Contagious Emotions: Understanding How Emotions are Transferred Can Seriously Improve Your Relationships
Induced feelings - what are they? Why do certain people tend to make us feel crazy...or jealous...or rejected? How we feel when we are in the presence of a particular person may be important information about both that person and our own self. And, if we can leverage this information, we have the potential to gain a better understanding of our loved ones and how our relationships operate!
Emotions and emotional states are contagious. We are giving and taking emotions all the time, through nonverbal communication and through our behaviors. I am going to call this phenomenon of giving-and-taking feelings “induced feelings” because they are precisely that: feelings that we induce, or give rise to, in others. Induced feelings are simply a part of relational life!
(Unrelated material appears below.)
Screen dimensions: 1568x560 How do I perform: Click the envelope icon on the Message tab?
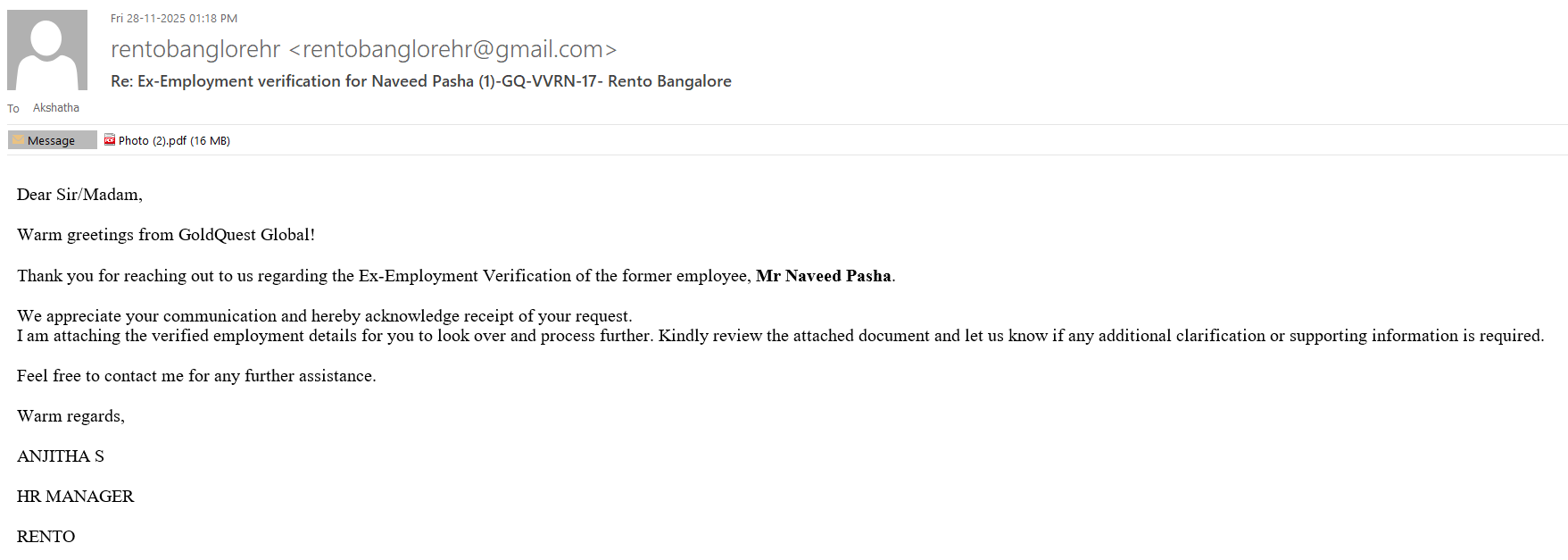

We unconsciously (aka it happens and we are not even aware of it) transfer our emotions to one another often for the purpose of finding emotional balance and getting rid of emotions that don’t feel good to us. The strategy looks like this -- if I am feeling a certain kind of way that I do not like, I will find a way to get rid of that emotion and have someone else feel it for me -- and the way I might do that is by behaving in a way that transfers that emotion to them.
Here is how this might happen, without our even realizing it:
If I am feeling really insecure about how intelligent I am and I hate that feeling, I might actually behave in way that makes someone else feel insecure about their intelligence, possibly by talking condescendingly or like a know-it-all, thereby giving them that insecure emotion and sort of taking if off my hands. I’m not the insecure one, you are!!
It is crucial to remember that emotions have functions! Emotions exist to give us information! Information about ourselves and the situations we are in; information about the people in our lives. When we can slow down enough to feel an emotion and then ask ourselves, “What is this emotion telling me? about myself? about the person I’m reacting to?” we benefit from a goldmine of wisdom that can help us see situations more clearly and then make decisions about how to respond skillfully.
The risk of remaining unaware of emotional induction is that it can seriously harm your dynamic with someone you love. If we are not aware, when we are induced with a feeling that is super overwhelming or we absolutely hate, we might react explosively or in a way that does not promote health in the relationship, as we try to give the feeling back to our partner to get rid of it ourselves. Do you seem to have the same sort of fight over and over again in your relationship? In which the same emotions are triggered and you find yourself and your partner saying the same thing over and over again, reacting the same way over and over again? It is super likely emotional induction is at play here.
In order to get clearer about how emotional induction might be impacting your relationships, try the following:
Right now, think of an unpleasant feeling that arises sometimes or often in your intimate relationship. Ponder these questions:
Where is this feeling coming from? What are the behaviors or words that occur in our interactions that contribute to me experiencing this feeling?
Is this a familiar feeling for me? Do I experience this feeling often? Or, is this unusual for me?
If it is an experience and feeling that is familiar and old, this feeling likely comes from your past, your old relationships, and is originating in you.
Is there a way in which I might be trying to transfer this feeling to my partner in order to get rid of it myself? How might I be acting or speaking to accomplish this?
If this is not a familiar feeling for me, is this an emotion that my partner has experienced in their life? Just let your mind contemplate how this might have occurred in your partner's history. Could it be that this is an old feeling that my partner has experienced, can’t tolerate, and needs to discharge?
Once you have even a vague idea about how this feeling gets triggered in your relationship and where it might be originating, the next time this dynamic arises, try the following:
When you notice the feeling or the pattern happening, STOP! Do not get caught in a familiar pattern of tension or fighting or ruminating in thought about it. STOP completely, and if you are with another person, take a time out (move to another room, indicating that you are taking a few minutes to calm yourself, and then you can re-engage).
Notice the feeling in your body and label it. Is it rejection? Is it fear? Irritation?
Notice all the sensations in your body that make up this feeling. Tightness in the chest? Pounding heart?
Ask yourself, what is so uncomfortable for me about this feeling? What do I hate about it?
Ponder the above questions again. Where is this feeling coming from? Is it old for me? Is it old for my partner?
Whatever comes up, offer some compassion for yourself and this experience. Say to yourself, “Yes, this is a feeling that is uncomfortable; this is a dynamic that is old and painful for me.”
Regulate your nervous system in whatever way works for you. This can be through some deep breaths, a few sun salutations, a quick walk around the block, a relaxing bath, or listening to calming music.
When you feel regulated, check in with your partner? Are they regulated?
If yes, perhaps you can share some of what came up for you in this contemplation. You might ask your partner how they feel about the uncomfortable feelings that get triggered in them, and where it comes from. (You partner may or may not be able to go there with you right now, and that is ok.) Brainstorm together some ideas about how to collaboratively diffuse this pattern.
Emotional induction is a powerful universal phenomenon that affects us all the time. Bringing some awareness, curiosity and compassion to how emotions are contagious in your relationships has the potential to supremely benefit you, your loved ones, and your relational health.